Unlikely parallels are later drawn, forcibly, between Middle Earth and Egypt. Parables and similes from Tolkien are used not as tools of clarity but as seals of proof. The narrative soon becomes ridiculous, but nevertheless delightful. Gandalf though is never evoked; no one is worthy enough. I, on the other hand, am likened to a hobbit. Merry or Pippin, but not Frodo nor Sam. I am also unworthy it seems, but at least I am still in his good books.

As with all his convoluted monologues, which go all sorts of ways but nowhere in particular, the fellowship of the ring takes us to the ring of Nibelung, which leads us to a short lecture on his love-hate relationship with Wagner, and the reason why the demise of the Vikings is linked to their conversion to Christianity.
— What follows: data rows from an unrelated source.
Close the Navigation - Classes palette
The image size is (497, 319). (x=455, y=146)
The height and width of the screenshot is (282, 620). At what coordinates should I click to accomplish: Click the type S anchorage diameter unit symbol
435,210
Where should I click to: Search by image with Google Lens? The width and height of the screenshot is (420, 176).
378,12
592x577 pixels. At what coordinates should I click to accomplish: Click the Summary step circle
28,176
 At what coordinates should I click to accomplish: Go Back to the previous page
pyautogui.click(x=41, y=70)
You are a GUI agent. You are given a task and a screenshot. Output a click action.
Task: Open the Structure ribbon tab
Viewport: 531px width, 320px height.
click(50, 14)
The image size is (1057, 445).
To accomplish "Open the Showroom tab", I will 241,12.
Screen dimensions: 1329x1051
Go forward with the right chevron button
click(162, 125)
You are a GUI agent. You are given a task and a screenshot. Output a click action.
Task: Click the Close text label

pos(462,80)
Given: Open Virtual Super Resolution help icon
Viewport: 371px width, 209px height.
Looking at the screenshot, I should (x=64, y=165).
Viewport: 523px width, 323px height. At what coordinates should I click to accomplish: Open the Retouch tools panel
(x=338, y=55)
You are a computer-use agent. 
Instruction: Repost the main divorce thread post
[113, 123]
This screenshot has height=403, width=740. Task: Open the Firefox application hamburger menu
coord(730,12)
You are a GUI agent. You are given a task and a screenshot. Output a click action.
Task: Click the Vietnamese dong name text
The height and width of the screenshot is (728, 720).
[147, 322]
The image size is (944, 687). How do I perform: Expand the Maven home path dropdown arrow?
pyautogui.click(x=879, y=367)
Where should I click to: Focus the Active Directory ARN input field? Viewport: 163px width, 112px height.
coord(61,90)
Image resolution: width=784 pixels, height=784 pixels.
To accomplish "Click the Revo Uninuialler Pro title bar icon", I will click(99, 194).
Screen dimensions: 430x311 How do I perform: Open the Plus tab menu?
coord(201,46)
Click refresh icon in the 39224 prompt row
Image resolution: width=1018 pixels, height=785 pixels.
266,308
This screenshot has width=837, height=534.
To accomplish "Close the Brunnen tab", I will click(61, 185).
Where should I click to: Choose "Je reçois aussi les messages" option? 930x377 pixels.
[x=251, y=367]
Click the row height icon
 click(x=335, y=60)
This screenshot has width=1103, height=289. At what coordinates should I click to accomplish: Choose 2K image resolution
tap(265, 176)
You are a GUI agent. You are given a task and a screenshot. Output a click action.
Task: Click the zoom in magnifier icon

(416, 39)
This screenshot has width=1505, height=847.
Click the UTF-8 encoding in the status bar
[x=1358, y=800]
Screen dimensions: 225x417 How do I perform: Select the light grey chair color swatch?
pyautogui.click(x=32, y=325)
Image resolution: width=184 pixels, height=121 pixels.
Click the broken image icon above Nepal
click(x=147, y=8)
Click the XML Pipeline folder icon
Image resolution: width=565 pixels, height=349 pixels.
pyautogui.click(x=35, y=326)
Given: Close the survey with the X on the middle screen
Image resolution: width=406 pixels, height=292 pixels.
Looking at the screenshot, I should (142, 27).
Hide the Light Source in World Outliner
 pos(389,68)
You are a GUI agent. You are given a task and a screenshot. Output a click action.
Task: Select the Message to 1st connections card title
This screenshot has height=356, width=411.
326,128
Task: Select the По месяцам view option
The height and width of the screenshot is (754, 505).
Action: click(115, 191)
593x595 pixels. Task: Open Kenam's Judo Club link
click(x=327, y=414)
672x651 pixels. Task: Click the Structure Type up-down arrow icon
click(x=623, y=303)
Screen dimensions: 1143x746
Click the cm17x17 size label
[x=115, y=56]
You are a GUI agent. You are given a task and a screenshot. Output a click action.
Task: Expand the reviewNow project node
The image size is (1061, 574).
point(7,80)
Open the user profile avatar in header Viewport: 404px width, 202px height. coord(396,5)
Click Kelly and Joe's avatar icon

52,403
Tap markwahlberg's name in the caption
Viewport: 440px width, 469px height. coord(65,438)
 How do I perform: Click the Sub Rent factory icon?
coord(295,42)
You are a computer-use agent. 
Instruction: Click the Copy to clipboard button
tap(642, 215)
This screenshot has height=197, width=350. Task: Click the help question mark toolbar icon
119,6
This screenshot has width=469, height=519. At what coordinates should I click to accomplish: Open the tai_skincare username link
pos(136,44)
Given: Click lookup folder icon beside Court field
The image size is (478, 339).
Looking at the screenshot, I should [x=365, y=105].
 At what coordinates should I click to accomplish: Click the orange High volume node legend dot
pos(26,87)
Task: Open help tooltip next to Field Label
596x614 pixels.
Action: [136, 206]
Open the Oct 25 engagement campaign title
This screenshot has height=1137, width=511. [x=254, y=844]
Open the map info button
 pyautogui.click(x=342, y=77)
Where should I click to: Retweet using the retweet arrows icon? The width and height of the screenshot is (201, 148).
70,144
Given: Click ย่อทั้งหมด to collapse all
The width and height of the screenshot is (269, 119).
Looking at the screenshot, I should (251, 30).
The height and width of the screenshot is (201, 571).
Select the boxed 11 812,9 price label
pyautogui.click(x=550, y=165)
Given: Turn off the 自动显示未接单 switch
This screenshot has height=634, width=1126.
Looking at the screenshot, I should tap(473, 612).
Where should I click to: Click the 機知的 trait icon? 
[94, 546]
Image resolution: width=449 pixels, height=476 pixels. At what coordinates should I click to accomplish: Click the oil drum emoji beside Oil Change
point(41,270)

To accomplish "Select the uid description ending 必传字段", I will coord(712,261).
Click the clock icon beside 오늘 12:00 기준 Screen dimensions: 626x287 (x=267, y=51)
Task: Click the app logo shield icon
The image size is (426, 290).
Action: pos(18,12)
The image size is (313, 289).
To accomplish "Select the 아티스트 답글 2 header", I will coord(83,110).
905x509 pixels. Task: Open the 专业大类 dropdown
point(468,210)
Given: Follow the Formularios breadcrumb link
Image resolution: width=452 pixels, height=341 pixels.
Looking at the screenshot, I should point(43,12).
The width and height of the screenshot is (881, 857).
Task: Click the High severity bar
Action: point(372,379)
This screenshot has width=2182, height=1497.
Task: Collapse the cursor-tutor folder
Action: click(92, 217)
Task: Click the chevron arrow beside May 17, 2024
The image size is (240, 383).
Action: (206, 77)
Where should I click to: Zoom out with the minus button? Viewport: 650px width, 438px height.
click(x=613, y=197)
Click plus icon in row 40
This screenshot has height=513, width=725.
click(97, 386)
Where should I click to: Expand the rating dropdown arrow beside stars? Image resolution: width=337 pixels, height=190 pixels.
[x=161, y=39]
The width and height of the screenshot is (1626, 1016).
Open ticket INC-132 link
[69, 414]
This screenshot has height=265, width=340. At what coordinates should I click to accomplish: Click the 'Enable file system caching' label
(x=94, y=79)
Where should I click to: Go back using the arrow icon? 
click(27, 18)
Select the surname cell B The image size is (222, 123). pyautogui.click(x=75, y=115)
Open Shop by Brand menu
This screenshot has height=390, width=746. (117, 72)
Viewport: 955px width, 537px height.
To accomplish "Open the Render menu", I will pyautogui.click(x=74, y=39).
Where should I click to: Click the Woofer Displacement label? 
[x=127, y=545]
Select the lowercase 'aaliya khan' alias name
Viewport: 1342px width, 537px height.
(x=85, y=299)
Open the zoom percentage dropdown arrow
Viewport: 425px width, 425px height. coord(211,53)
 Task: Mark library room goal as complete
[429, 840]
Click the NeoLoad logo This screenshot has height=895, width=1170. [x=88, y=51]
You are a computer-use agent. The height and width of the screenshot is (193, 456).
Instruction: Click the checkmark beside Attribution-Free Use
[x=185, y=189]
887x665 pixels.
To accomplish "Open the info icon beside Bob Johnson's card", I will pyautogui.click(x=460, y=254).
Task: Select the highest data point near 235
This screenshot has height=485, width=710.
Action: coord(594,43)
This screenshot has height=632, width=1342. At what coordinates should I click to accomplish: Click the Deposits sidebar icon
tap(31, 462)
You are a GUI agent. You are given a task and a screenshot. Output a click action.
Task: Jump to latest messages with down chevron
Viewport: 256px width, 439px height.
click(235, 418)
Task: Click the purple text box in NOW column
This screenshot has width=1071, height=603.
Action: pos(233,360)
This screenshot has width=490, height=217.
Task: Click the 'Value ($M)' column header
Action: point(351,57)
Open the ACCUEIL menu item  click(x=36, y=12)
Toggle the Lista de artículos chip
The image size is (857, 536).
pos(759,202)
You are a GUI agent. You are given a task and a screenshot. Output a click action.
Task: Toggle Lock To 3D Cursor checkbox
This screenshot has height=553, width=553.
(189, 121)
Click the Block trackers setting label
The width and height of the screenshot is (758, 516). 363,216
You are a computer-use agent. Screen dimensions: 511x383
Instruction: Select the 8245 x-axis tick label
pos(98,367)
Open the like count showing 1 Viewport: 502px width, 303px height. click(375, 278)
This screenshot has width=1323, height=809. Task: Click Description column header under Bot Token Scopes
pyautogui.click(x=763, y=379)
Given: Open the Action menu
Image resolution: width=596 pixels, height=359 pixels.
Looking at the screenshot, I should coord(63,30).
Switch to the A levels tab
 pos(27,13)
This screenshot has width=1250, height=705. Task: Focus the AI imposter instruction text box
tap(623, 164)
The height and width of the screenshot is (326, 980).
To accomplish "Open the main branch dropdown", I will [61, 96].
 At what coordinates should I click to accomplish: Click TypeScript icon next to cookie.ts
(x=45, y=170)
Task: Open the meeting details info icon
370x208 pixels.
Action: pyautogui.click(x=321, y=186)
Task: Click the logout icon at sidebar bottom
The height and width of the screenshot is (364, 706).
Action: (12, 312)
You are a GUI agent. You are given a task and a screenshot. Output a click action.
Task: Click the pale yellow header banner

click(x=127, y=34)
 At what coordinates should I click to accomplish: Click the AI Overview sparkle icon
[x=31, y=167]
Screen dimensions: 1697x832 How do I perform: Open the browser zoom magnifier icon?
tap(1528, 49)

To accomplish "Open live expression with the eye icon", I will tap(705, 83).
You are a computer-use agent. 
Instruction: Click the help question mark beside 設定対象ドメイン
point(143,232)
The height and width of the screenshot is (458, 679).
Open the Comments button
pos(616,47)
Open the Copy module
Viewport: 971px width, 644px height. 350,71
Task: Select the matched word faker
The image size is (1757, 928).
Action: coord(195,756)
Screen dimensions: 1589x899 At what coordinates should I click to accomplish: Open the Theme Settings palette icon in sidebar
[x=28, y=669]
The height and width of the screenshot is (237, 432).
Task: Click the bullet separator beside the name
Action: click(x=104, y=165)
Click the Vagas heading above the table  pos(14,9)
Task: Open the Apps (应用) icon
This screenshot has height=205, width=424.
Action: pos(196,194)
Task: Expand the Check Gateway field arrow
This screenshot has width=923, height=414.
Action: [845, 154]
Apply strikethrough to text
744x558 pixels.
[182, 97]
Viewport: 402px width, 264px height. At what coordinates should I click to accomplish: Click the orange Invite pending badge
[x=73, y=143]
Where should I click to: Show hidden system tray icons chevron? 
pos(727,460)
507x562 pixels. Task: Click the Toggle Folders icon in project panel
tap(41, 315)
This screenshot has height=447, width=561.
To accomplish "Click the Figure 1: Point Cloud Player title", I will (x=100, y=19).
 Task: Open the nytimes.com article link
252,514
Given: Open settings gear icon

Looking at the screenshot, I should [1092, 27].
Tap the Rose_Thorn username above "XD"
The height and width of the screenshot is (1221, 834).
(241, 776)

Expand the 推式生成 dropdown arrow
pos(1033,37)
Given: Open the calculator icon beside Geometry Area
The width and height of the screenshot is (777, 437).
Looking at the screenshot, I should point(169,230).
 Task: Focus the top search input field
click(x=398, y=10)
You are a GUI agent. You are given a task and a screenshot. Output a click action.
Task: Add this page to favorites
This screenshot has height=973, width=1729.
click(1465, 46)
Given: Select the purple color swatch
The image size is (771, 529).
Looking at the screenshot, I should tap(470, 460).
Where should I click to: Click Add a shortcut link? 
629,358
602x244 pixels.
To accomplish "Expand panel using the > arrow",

That takes us along a short history of the Catholic Church and leads us to the connections between Pope Francis and the rise and fall of Socialism in Latin America. Contrasts are drawn to the history of communism in Asia, which begets the question of why leftist ideologies never took the same strides in South Asia. This prompts a discussion of castes, which one way or the other brings us back to Tolkien, all in under fifteen minutes.

As my head spins I realize that there is such a thing as being too well-read for your own good, and for the well-being of others.

I ask him about prospects for his country’s future. He gives a longwinded speech about optimism being the sign of superficiality, and how there is no hope in the pursuit of egalitarian democracy. “These people aren’t ready,” he says, and I remind him that those were the exact words of many a dictator. But I know his sentiments are shared by almost all so-called liberals nowadays.

I ask him why Egyptians adhere to a herd morality when they choose their in-laws or their bosses– always looking for the kind and genteel, praising meekness, politeness, patience and penitence– whereas a master morality commands their choice of pharaoh. Why was it that the more obstinate, rash and impertinent a ruler was the more he was praised?

“It boils down to our age old respect for diversity”, my friend mockingly says. “We are all longing for he who will get rid of those who are unlike us. An anarchy, rather than an hierarchy, of classes exists in this country. And we’re all fending against each other, looking for an ally at the helm of the state.”

I follow up with a question on what should be done to limit the threat of the new statists.

“Burn the bastards!”

There is, it seems, a limit to the refinement of intellect. Egyptians may think there are differences among them, but they’re really all the same.